Estimation of Obesity Levels Based on Eating Habits and Physical Conditions
Project Overview At HubbleMind Labs, I worked on a data science project aimed at analysing and predicting obesity levels based on individuals’ eating habits and physical conditions. This project combined machine learning, statistical analysis and data visualisation to create actionable insights into health and wellness trends. It provided me with a hands-on opportunity to manage a data-driven workflow from preprocessing to model evaluation while tackling real-world challenges.
Step 1: Understanding the Dataset The dataset consisted of a variety of features, including: Demographic data (e.g. age, gender) Physical attributes (e.g. height, weight) Eating habits (e.g. consumption of fast food, frequency of meals) Physical activity levels (e.g. exercise habits, walking distance) The target variable was the categorical obesity level, categorised into different classes such as normal, overweight or obese.
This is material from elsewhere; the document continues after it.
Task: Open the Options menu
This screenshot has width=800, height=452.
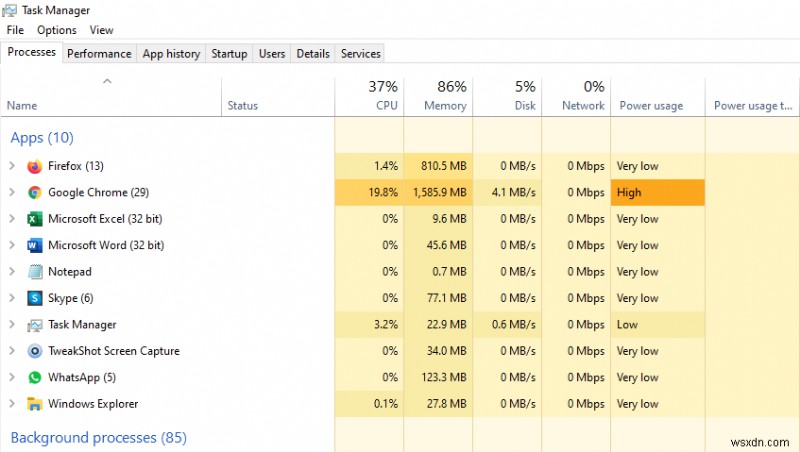Action: pos(57,31)
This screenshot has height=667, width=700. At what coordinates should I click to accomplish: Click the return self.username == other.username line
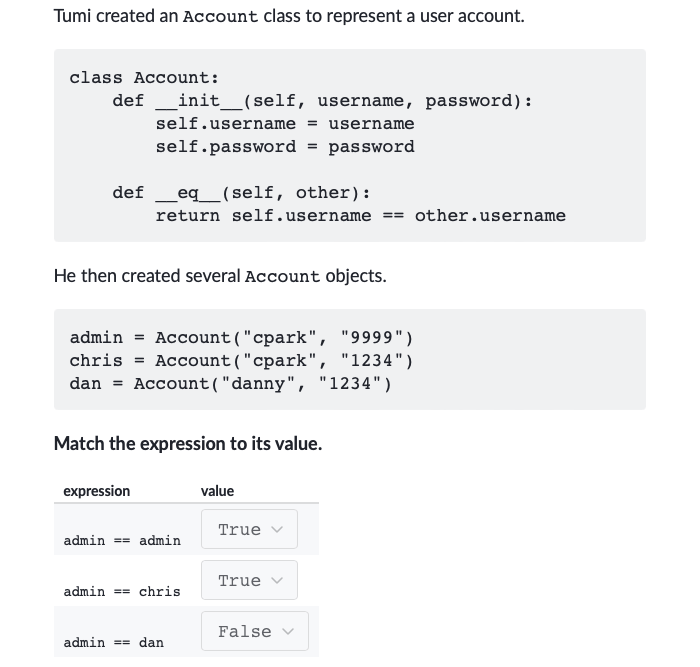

The goal was to predict an individual's obesity level based on the provided features.
Step 2: Data Preprocessing Before building machine learning models, I focused on ensuring the dataset was clean and ready for analysis: Handling Missing Data: Checked for and handled missing or null values using imputation techniques. Feature Scaling: Used MinMaxScaler to normalise numerical features like weight and height, ensuring they were on the same scale. Encoding Categorical Variables: Applied LabelEncoder for binary categorical variables and OneHotEncoder for multi-class categorical variables, enabling them to work with machine learning algorithms. Outlier Detection and Removal: Identified and removed any extreme outliers to improve model robustness.
Step 3: Exploratory Data Analysis (EDA) EDA was critical in identifying patterns and relationships within the dataset: Created pairplots to explore relationships between key variables (e.g. weight and physical activity). Visualised correlations using heatmaps, which highlighted strong relationships between weight, exercise frequency and obesity levels. Used Kernel Density Estimation (KDE) and distribution plots to understand how specific variables were distributed across different obesity categories. These analyses provided valuable insights into how specific eating and physical activity habits influenced obesity levels.
Step 4: Feature Importance Analysis To determine the most impactful features: I trained a preliminary Random Forest Classifier to calculate feature importance scores. Plotted a feature importance chart, which revealed weight and physical activity levels as the most influential features for predicting obesity. This step helped refine the feature selection process, allowing the model to focus on the most relevant predictors.
Step 5: Model Development Several machine learning models were developed and evaluated: Logistic Regression: As a baseline model, it provided decent accuracy but struggled with complex non-linear relationships. Random Forest Classifier: Outperformed Logistic Regression, offering better accuracy and handling of feature interactions effectively. Model Tuning: Performed grid search cross-validation to optimise hyperparameters (e.g. number of estimators, max depth). Tuned the models to achieve the best balance between bias and variance.
Step 6: Model Evaluation Each model was assessed using metrics like accuracy, precision, recall and F1 score. The Random Forest Classifier emerged as the top-performing model with high accuracy and well-balanced precision and recall across all classes. To validate the model’s robustness: I used k-fold cross-validation to ensure consistent performance across different data splits. Analysed confusion matrices to evaluate the model’s classification performance for each obesity category.
Step 7: Insights and Recommendations The final model provided actionable insights, such as: Physical activity levels were the strongest predictor of obesity, emphasising the importance of regular exercise. High consumption of fast food and skipping meals were strongly correlated with higher obesity levels. These findings could be used to design targeted health interventions or personalised wellness plans.
Step 8: Documentation and Presentation The entire project was meticulously documented, covering: Data cleaning and preprocessing steps Visualisations generated during EDA Model development and tuning process Final model evaluation and comparison I presented the results to the HubbleMind team, showcasing the insights and how the model could be applied to predict obesity levels and design preventative measures.
Challenges Faced Class Imbalance: Some obesity categories were underrepresented, requiring techniques like oversampling (SMOTE) to balance the dataset. Feature Selection: Ensuring that only relevant features were included to prevent overfitting. Hyperparameter Tuning: Finding the optimal hyperparameters for complex models like Random Forests required significant time and computational resources.
Outcome The project was a resounding success, resulting in: A highly accurate Random Forest Classifier capable of predicting obesity levels with precision Actionable insights into the factors influencing obesity, which could be applied in health and wellness strategies A strengthened understanding of the end-to-end data science workflow from data preprocessing to model deployment This project demonstrated my ability to handle complex datasets, apply machine learning techniques and extract meaningful insights to solve real-world challenges. It also enhanced my technical expertise, problem-solving skills and communication abilities, preparing me for future data science roles.